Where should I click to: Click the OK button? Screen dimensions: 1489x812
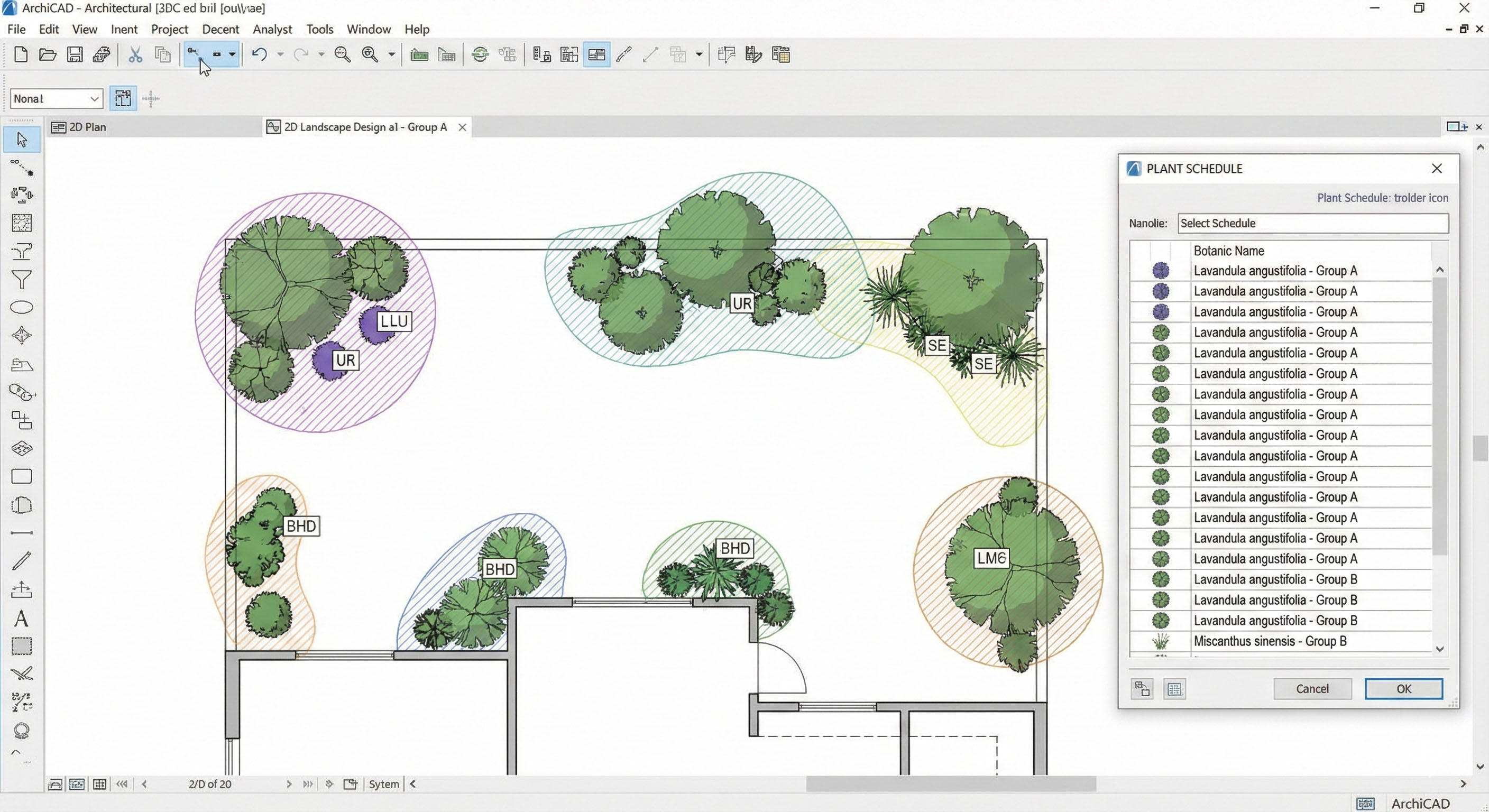[x=1403, y=689]
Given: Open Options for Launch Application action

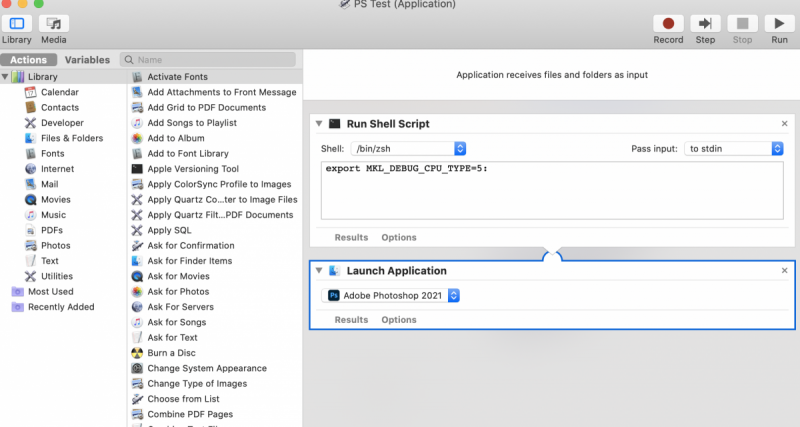Looking at the screenshot, I should point(398,320).
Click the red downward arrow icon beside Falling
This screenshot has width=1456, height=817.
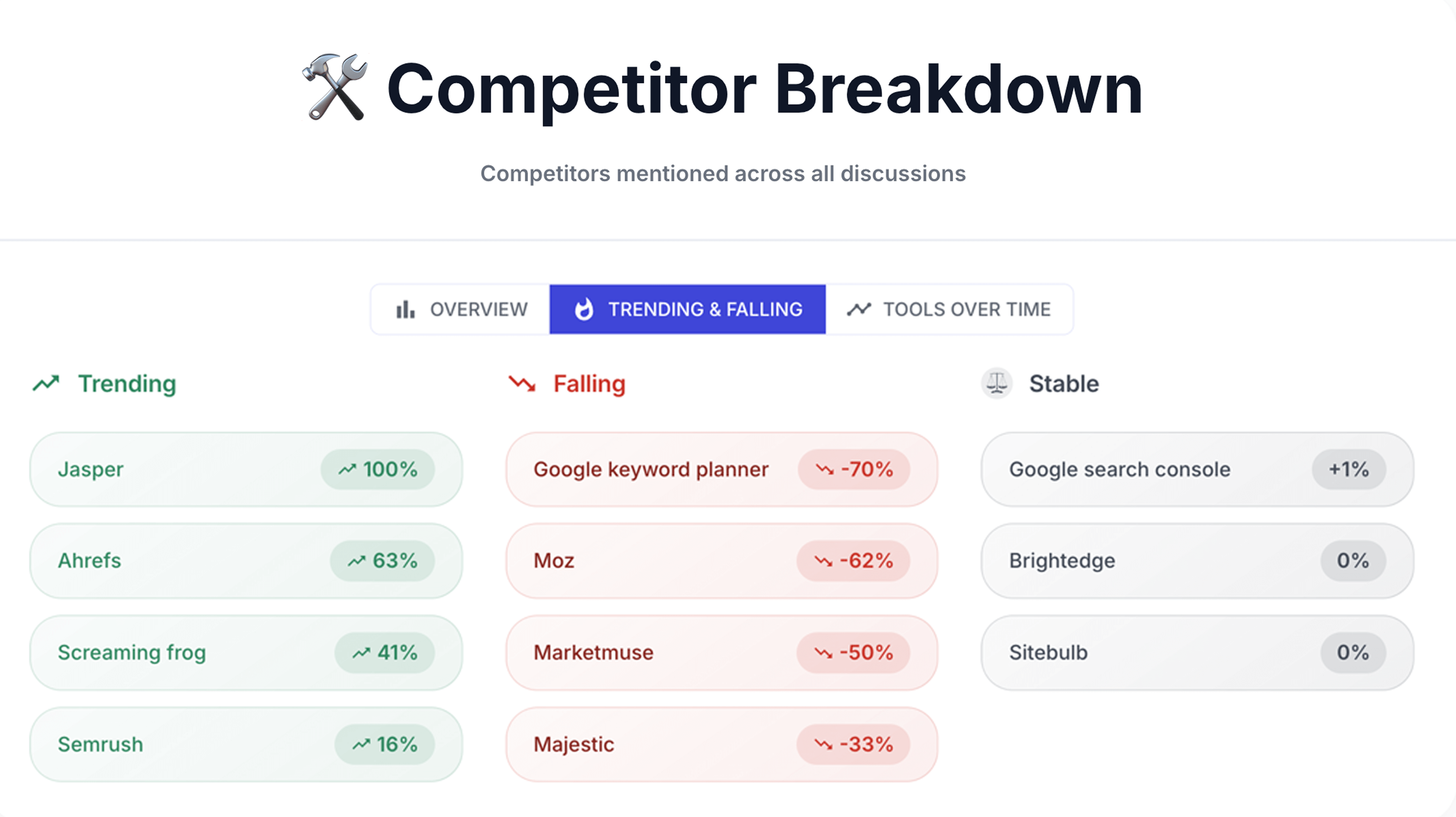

GIVEN PROBLEM ▸
Please find each line of the records that contains the string "Click", matching case exactly, and copy those lines in full.

WRITTEN ANSWER ▸
Where should I click to: Click the OK button? Screen dimensions: 1489x812
Click the red downward arrow icon beside Falling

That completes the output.